Chroniques et critiques de théâtre, musique, cinéma, et art vivant en général. Mon but : vous faire vivre avec moi les sensations procurées par ces spectacles et vous donner envie de vous y plonger.
8 Février 2019
Pour commencer correctement cette chronique, je voudrais vous dire de fermer les yeux et de visualiser une scène, des tombes et des Hommes. Peut-importe la couleur de leur peau, les origines de leurs chants, vous êtes à présent dans un cimetière et en fond de scène, sur un écran géant, une femme meurt, doucement.

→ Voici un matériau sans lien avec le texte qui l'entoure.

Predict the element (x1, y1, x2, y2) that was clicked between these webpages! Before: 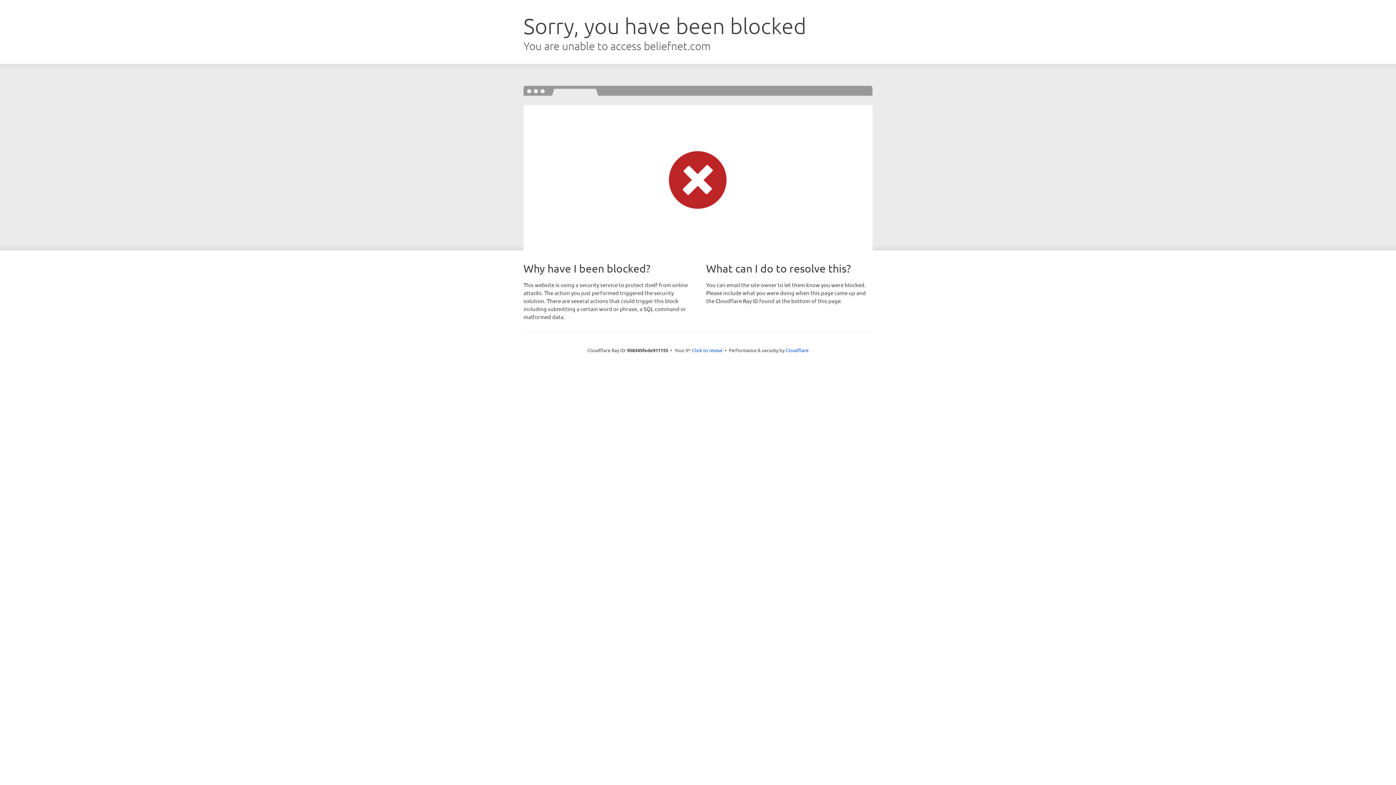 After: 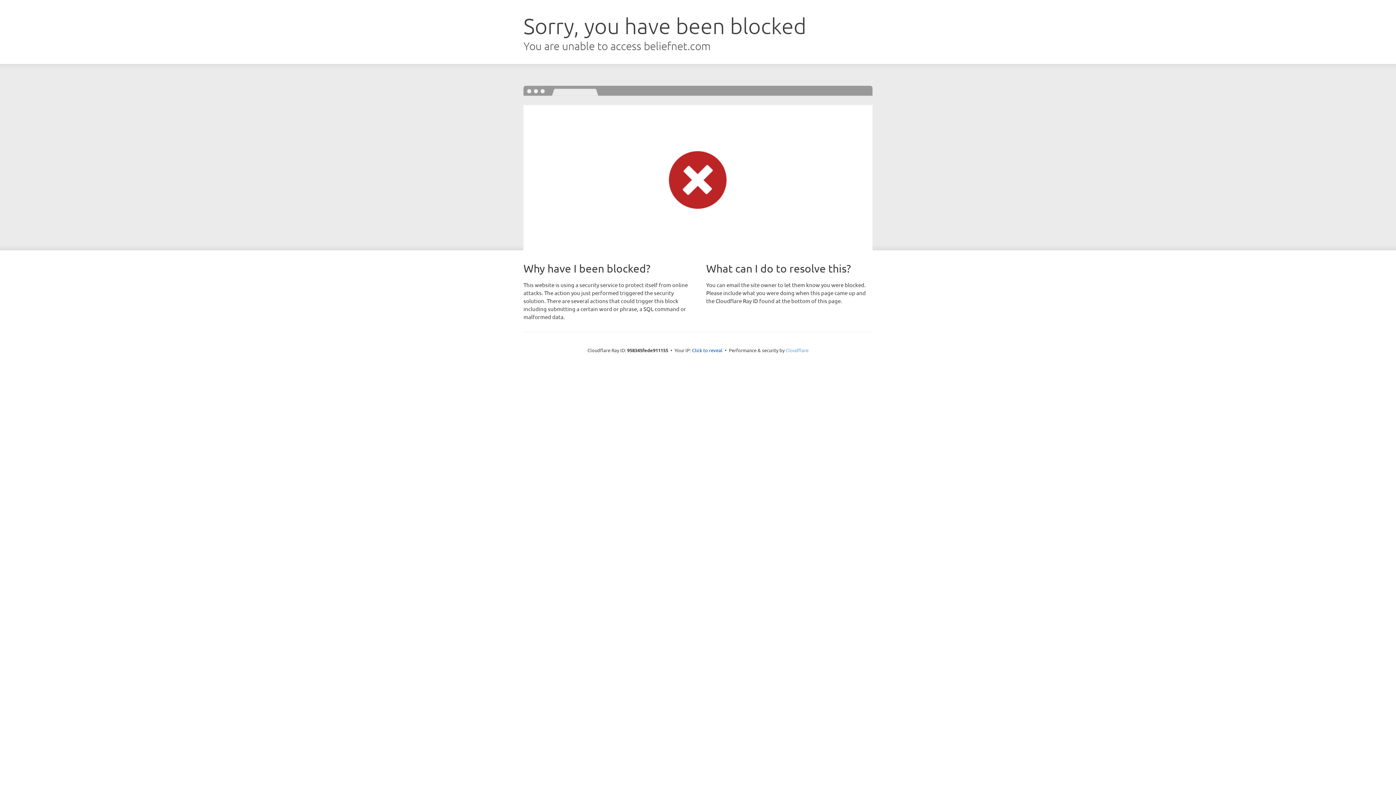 Action: bbox: (785, 347, 808, 353) label: CloudflarePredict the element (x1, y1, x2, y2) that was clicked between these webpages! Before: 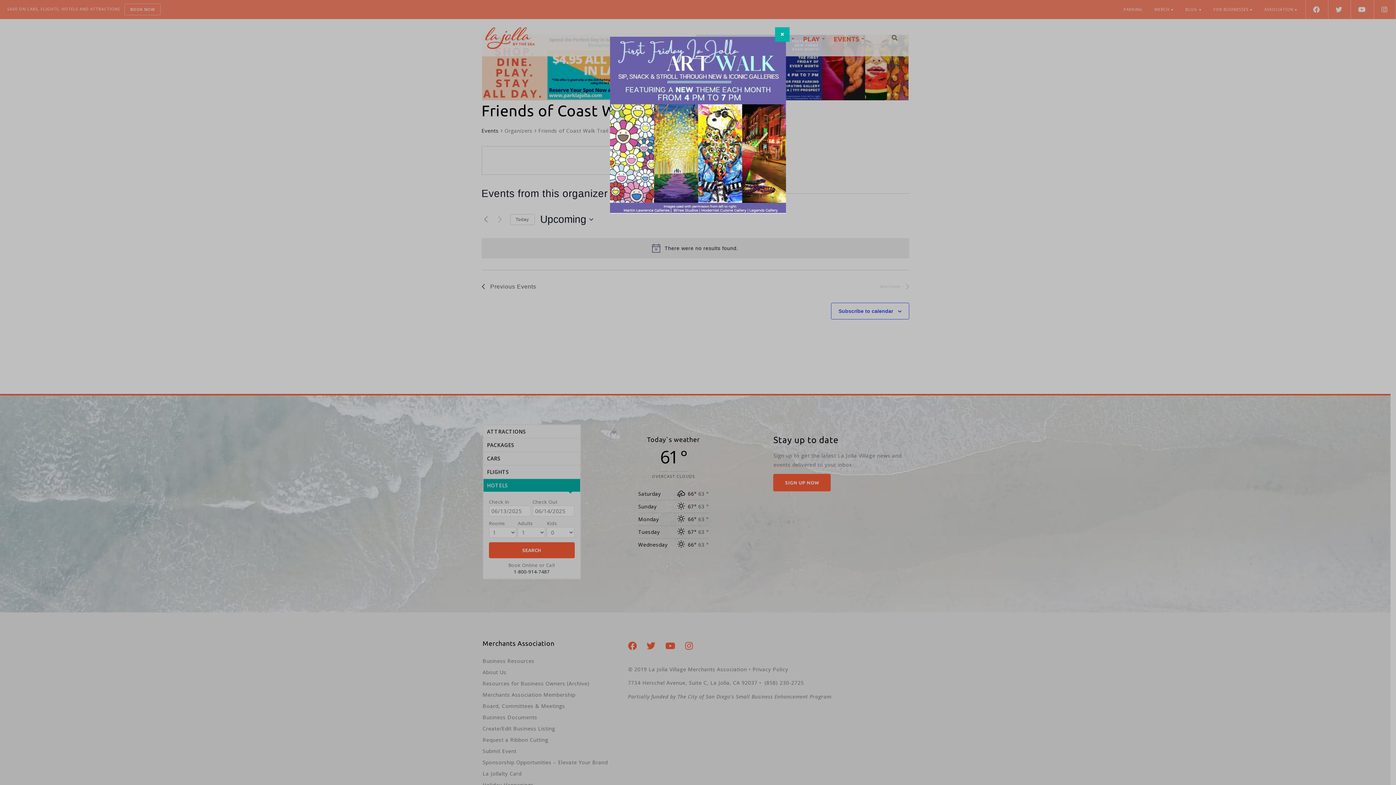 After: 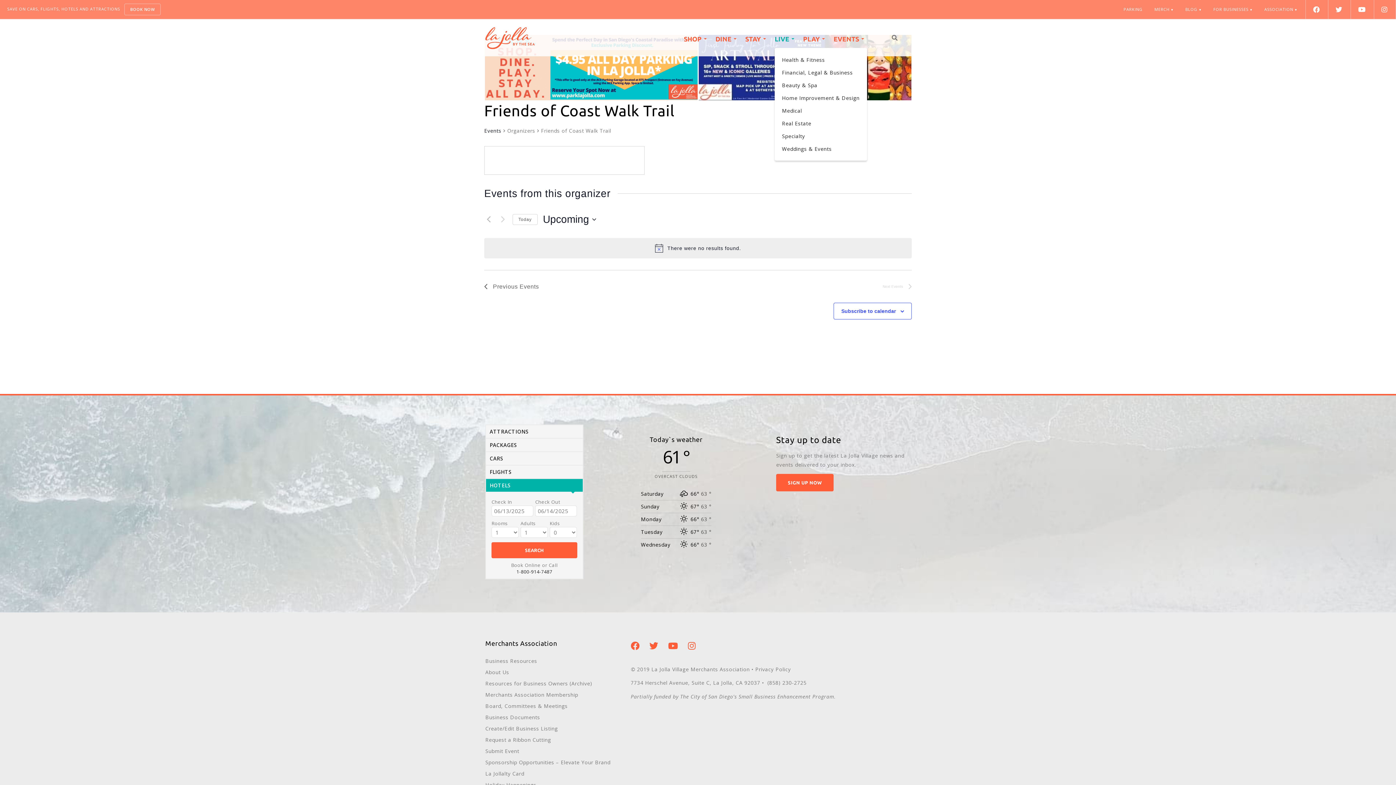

Les Hommes, par la musique de Mozart (sublime Requiem en D mineur), les chant africains et le jazz, par leurs voix qui se succèdent puis s'entremêlent accompagnent l'agonie.
C'est beau, sublimement beau en fait, chorégraphié par Alain Platel qui réussi à rendre le tout fluide et totalement naturel. On voudrait, je voudrais, que ça ne finisse pas.
Je ne sais comment vous décrire la façon donc Fabrizio Cassol a réussi a mêler dans un spectacle la culture opératique et africaine pourtant initialement si éloignées, mais cela m'a bouleversée (J'ai encore les larmes aux yeux en écrivant ces lignes).
Ce spectacle est immensément riche de musiques, de couleurs, de talents, de culture, de vie et de joie tout en gardant la solennité face à la perte d'une vie humaine.
Je ne peux à présent que vous laisser vibrer au son de Requiem pour L., à ce jour mon expérience musicale la plus bouleversante !
Mon envie du moment : Demander à mes enfants un jour que ces mélodies m'accompagnent jusqu'au bout pour vivre encore une fois cette élèvement de l'âme que seule la musique me procure.